SELECT c.customer_id, c.first_name, c.last_name, COUNT(cv.option_set_id) AS nombre_d_options
FROM Customers c
JOIN Customer_Ownership co ON c.customer_id = co.customer_id
JOIN Car_Vins cv ON co.vin = cv.vin
JOIN Car_Options copt ON cv.option_set_id = copt.option_set_id
GROUP BY c.customer_id, c.first_name, c.last_name;
""")
time2 = time.time()
print(res2.fetchall())
print(f"Time: {time.time() - time2} s")

In [None]:
# Close database connexion
conn.close()

- **Indexing:** Properly index tables to improve query performance.  
_Source: [Green Coding 2/7: Principles of Sustainable Data Management](https://medium.com/just-tech-it-now/green-coding-2-8-principles-of-sustainable-data-management-29edf3cac561#aa5a)_
- **Query Optimization:** Write efficient queries that minimize data scans.
- **Database Schema Design:** Design an efficient schema, including appropriate normalization.

# General Optimization Strategies
- **Code Profiling:** Use profiling tools to identify performance bottlenecks.
- **Algorithmic Efficiency:** Choose and implement efficient algorithms for your tasks.
- **Parallel Processing:** Utilize multi-threading or distributed computing when appropriate.
- **Memory Management:** Optimize memory usage to reduce overall resource consumption.
- **Caching:** Implement caching strategies to avoid redundant computations.

# Language selection
**C/C++:** These are statically-typed, compiled languages. They are known for their efficiency and performance. Since they are compiled languages, the code is translated into machine code before it's run, which results in faster execution. However, they require more manual memory management, which can be a source of errors if not handled properly.

**Java:** Java is a statically-typed, interpreted language. It uses a Just-In-Time (JIT) compiler to convert bytecode into machine code during runtime, which makes it faster than pure interpretation. Java also has automatic memory management (garbage collection), which can sometimes result in performance overhead but eliminates the risk of memory leaks.

**Python:** Python is a dynamically-typed, interpreted language.
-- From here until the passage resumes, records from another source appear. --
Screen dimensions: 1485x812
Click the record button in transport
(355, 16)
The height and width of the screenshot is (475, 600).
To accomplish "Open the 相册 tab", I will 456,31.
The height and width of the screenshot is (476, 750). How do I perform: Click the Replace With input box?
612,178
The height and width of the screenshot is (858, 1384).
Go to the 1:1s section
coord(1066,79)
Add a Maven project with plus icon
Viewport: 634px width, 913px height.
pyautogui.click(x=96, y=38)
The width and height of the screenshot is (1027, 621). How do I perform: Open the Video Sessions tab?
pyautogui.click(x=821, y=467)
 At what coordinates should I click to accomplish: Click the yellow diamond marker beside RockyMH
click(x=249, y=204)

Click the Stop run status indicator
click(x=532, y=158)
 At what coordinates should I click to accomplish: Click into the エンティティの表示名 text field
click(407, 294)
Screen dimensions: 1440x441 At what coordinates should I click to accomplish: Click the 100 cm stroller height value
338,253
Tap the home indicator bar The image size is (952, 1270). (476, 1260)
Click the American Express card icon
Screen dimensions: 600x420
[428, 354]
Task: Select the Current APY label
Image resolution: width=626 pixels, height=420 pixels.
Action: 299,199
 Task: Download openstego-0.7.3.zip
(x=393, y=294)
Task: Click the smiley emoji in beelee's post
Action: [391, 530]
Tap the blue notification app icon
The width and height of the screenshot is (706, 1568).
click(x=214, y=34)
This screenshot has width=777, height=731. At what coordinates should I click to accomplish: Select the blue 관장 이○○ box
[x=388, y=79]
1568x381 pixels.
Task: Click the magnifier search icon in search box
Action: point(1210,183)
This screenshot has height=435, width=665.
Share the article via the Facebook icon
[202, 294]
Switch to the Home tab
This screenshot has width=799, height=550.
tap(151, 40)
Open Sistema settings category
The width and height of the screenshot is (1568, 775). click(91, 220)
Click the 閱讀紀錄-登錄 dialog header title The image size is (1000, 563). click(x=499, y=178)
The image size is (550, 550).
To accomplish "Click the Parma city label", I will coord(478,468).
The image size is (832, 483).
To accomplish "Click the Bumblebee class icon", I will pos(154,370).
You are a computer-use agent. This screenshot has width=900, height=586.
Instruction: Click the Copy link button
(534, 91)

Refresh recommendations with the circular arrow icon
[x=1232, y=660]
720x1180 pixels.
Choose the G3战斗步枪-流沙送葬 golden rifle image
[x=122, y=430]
It is known for its simplicity and readability, but its performance is generally slower compared to C/C++ and Java due to its interpretation at runtime. However, Python also has Just-In-Time compilation through libraries like PyPy and Numba, which can significantly speed up execution for certain types of computations.

# Evaluate the environmental impact of one of your projects!
You can use one of the libraries listed above in your projects, then try to reduce the environmental impact.